We are learning more about the mysterious CIA-linked Gulfstream II which went down near Cancun with over three tons of cocaine aboard.
To recap: On the day the plane flew off on its mission, it was purchased for two million dollars by the flamboyant pilot/air charter company owner Clyde O'Connor. O'Connor purchased the jet under the name of an on-paper company he called Mellon Investments. Why that
name? I don't really know, although certain obvious possibilities suggest themselves.
Strangely, O'Connor remained free for a couple of weeks after the crash. On the day a Palm Beach newspaper did a story about him, he flew his Cessna off to Canada, and from there to the Azores.
Daniel Hopsicker -- or rather, one of his acquaintances within Florida aviation circles -- managed to get hold of Greg Smith, the pilot who "co-purchased" (if that really is the correct word) the aircraft with O'Connor. Smith is still in Florida.
The jet cost $2 million. Where did the money come from? O'Connor did not strike most onlookers as being that
affluent. As for Smith...
“Smith’s a good pilot, and dependable, and I never thought twice about hiring him to fly a charter for me,” one aviation business manager at Fort Lauderdale Executive Airport told us.
“Except I had to be sure to always front him money for expenses, or I’d get phone calls from the backside of nowhere telling me they didn’t have enough money to gas up the plane to fly home.”
So who really
put up the dough? “It was Don’s money that bought the plane,”
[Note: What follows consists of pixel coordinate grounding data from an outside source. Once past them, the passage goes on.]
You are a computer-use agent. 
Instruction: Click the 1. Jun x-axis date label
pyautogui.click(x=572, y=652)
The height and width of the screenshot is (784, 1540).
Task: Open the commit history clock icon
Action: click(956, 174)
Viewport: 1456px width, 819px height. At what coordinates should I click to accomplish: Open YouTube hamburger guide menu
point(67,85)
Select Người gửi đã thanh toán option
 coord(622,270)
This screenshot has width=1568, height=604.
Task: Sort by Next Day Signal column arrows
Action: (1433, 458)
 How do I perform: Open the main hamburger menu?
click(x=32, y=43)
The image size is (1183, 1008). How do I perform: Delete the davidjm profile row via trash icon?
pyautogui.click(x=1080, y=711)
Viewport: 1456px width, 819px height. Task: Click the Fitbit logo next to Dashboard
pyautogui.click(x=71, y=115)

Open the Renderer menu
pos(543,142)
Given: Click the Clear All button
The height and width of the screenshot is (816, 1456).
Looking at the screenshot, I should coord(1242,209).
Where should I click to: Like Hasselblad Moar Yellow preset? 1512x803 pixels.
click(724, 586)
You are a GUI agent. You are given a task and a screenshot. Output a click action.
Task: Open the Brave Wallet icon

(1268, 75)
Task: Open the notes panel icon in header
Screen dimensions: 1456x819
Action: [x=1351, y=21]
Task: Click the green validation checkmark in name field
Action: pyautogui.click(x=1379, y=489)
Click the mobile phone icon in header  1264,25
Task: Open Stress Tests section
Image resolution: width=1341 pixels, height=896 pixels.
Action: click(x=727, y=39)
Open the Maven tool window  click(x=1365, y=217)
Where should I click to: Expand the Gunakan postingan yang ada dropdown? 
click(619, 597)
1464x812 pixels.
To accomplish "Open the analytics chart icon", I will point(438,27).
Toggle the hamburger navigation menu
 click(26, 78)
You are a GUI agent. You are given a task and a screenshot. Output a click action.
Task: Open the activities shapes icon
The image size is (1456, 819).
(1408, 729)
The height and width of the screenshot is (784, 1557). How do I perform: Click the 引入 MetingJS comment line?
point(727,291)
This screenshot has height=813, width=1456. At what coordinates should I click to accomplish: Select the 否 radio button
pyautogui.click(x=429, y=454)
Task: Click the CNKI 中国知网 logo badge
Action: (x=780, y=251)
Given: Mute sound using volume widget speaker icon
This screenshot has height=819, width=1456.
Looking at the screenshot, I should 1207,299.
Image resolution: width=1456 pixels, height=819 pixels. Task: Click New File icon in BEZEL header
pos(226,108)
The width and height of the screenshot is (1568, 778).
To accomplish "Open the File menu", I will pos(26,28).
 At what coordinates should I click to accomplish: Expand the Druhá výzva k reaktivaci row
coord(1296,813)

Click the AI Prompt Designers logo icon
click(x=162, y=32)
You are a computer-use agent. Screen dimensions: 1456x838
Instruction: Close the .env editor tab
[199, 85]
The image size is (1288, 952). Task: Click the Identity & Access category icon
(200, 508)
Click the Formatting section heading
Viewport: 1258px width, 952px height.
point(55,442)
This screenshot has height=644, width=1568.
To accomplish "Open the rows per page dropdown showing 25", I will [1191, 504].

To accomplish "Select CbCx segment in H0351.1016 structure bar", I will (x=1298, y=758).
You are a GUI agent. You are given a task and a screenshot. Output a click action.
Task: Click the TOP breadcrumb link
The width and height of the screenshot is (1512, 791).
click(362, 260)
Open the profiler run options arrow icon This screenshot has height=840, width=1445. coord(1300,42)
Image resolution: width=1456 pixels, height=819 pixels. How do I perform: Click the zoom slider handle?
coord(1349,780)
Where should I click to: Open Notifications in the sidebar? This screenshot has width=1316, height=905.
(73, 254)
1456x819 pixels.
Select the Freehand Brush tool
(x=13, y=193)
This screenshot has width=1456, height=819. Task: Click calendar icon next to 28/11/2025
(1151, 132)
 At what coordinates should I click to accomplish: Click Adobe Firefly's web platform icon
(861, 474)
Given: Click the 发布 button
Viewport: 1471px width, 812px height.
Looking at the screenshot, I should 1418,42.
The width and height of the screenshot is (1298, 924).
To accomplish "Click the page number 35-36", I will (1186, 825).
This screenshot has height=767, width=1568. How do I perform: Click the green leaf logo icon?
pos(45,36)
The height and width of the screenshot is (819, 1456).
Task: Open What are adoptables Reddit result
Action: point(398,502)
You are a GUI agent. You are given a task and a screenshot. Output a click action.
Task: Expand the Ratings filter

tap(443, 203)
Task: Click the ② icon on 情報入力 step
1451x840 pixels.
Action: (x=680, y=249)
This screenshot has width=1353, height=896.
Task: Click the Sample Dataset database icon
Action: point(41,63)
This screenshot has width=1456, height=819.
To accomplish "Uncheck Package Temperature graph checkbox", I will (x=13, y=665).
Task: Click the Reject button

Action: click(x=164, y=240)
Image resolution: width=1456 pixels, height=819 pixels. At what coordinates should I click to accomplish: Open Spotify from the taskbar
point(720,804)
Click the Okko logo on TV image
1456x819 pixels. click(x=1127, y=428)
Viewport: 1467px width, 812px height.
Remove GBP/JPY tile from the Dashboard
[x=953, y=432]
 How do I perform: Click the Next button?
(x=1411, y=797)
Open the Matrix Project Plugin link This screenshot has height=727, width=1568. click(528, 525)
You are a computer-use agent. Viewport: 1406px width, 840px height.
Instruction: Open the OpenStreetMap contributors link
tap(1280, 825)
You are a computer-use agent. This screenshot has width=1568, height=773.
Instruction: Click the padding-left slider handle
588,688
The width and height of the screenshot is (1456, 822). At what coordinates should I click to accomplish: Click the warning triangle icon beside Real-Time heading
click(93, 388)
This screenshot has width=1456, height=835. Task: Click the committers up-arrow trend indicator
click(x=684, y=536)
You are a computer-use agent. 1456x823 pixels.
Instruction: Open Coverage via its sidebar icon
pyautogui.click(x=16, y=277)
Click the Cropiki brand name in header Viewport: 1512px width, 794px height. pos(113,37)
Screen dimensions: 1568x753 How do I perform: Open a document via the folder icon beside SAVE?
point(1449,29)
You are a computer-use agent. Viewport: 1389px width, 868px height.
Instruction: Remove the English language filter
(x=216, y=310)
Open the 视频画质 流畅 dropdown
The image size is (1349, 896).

Hopsicker's source quotes Smith.
According to Hopsicker, "Don" refers to Don Whittington, a man who owned a firm called World Jet International, previously reported as a service which supplied jets to the CIA.
Don Whittington (born January 23, 1946) is a former American racing driver from Lubbock, Texas. Like the Mob's front man in Vegas, Allen Glick, he and his brothers raced sports cars in the United States and Europe in the ’70s and ’80s, winning the 24-hour Le Mans in France and coming in sixth in one Indianapolis 500.
Authorities said they financed their racing operation with drug profits.
A previous jet owned by Whittington was used for drug runs by the notorious Barry Seal. Hopsicker says that the true
owner was the CIA's Paul Helliwell, the paymaster for the Bay of Pigs invasion. (If you're up for some fun, try tracing the links joining Helliwell to Frank Nugan, and Nugan to our old friend Rupert Murdoch. Start here
As we've seen, many of aircraft used in the rendition program -- including the Gulfstream II at the heart of this story -- have a similar history. These planes tend to be "owned" (on paper) by well-heeled businessmen, yet the jets are controlled on a day-to-day basis by CIA-linked air charter services.
So far, no-one has asked New York hotel owner William Achenbaum about his now-notorious Gulfstream II. Achenbaum was the owner of record when the jet made flights from DC and Connecticut to Gitmo.
Oh, and there's one more thing you ought to know about Don Whittington: His firm, World Jet, sold a Lear jet to the controversial flight school owner Wally Hilliard, best known for his association with Mohammed Atta. In July of 2000, authorities found 43 pounds of heroin aboard that very aircraft. Hilliard did not go to jail.
Neither, methinks, will Clyde O'Connor.Meanwhile...
I've spoken to another reporter working on this story. While I cannot divulge all that I heard (I was rather sleepy, and he definitely took me to school), perhaps I can speak to the allegation that the cocaine aboard the downed craft belonged to Joaquin "El Chapo" Guzman. El Chapo has become such a legendary crime figure in Mexico that he tends to get blamed for nearly everything
going on down there.
The El Chapo assertion came from the McClatchy journalists covering the case. They learned it from Mexican sources, who learned it from the alleged pilot of the Gulfstream II, Eric Muñoz Sánchez, who may or may not have bribed his way out of custody. (News accounts become suspiciously hazy at this juncture.) The important point is this: Just because the pilot claimed that the coke belonged to El Chapo doesn't mean it actually did
A mythic crime boss makes for a convenient fall guy. It's not as though he's likely to sue McClatchy for libel.Finally...
You may also recall that the jet was owned, ever-so-briefly, by a shadowy Brazilian lawyer named Joao Luiz Malago, who set up yet another fake company -- Donna Blue Airlines, or DBA (get it?) -- just for this transaction. I've been wondering about Malago's motive. He does seem to have made a modest profit from the quick purchase-and-sale. But, capitalism being the gamble that it is, he had no guarantee
of a profit. So why did he go to the trouble and expense of setting up a company in a foreign country just for those two transactions?
The more I think about that situation, the odder it seems.